- Exercise material

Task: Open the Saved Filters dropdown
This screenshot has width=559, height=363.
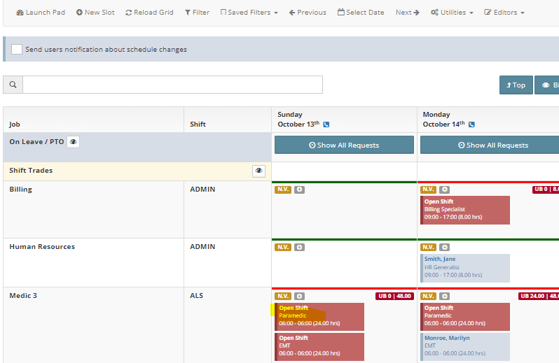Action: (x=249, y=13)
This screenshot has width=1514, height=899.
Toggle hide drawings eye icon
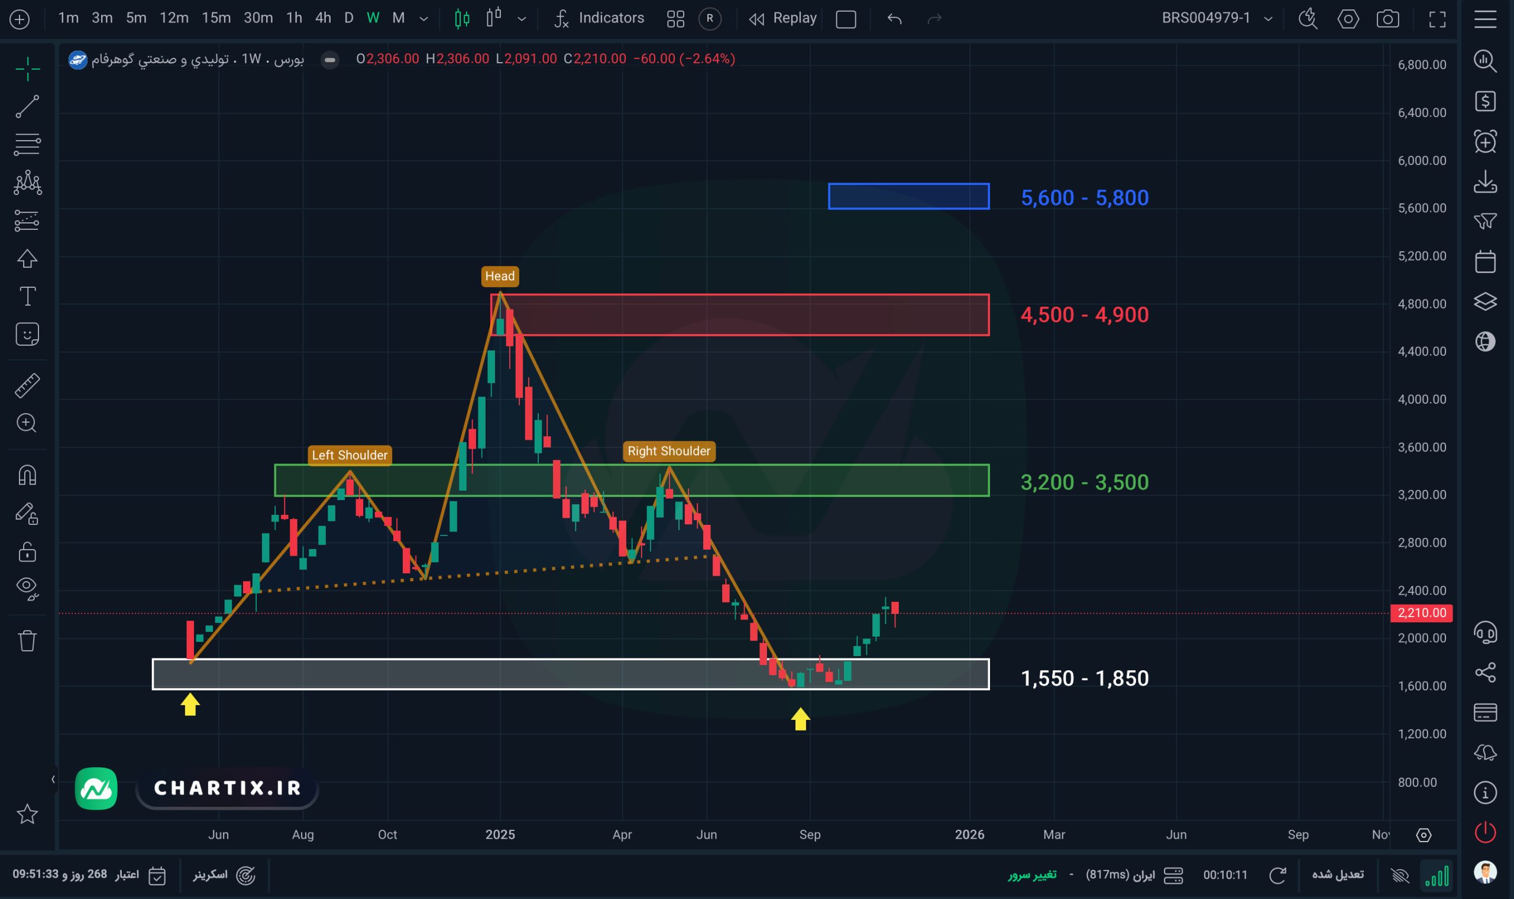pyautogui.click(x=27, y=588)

* * *

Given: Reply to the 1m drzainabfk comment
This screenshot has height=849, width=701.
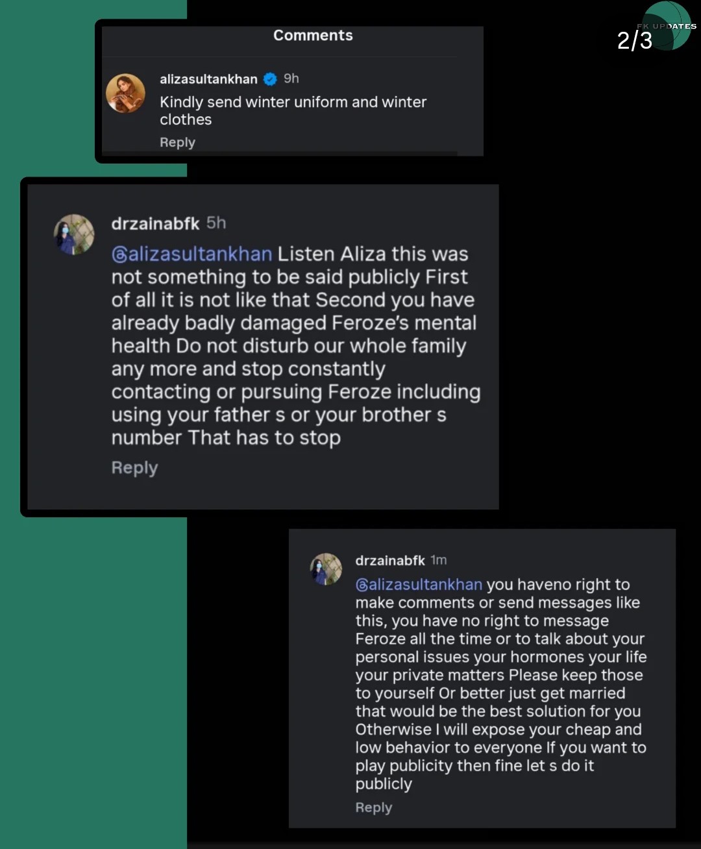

- What the task asks
Copy everything from the line containing "This screenshot has width=1514, height=899." down to the line containing "pyautogui.click(x=27, y=588)", both included, and leave the pictures out.

- Worked answer
This screenshot has width=1514, height=899.
Toggle hide drawings eye icon
pyautogui.click(x=27, y=588)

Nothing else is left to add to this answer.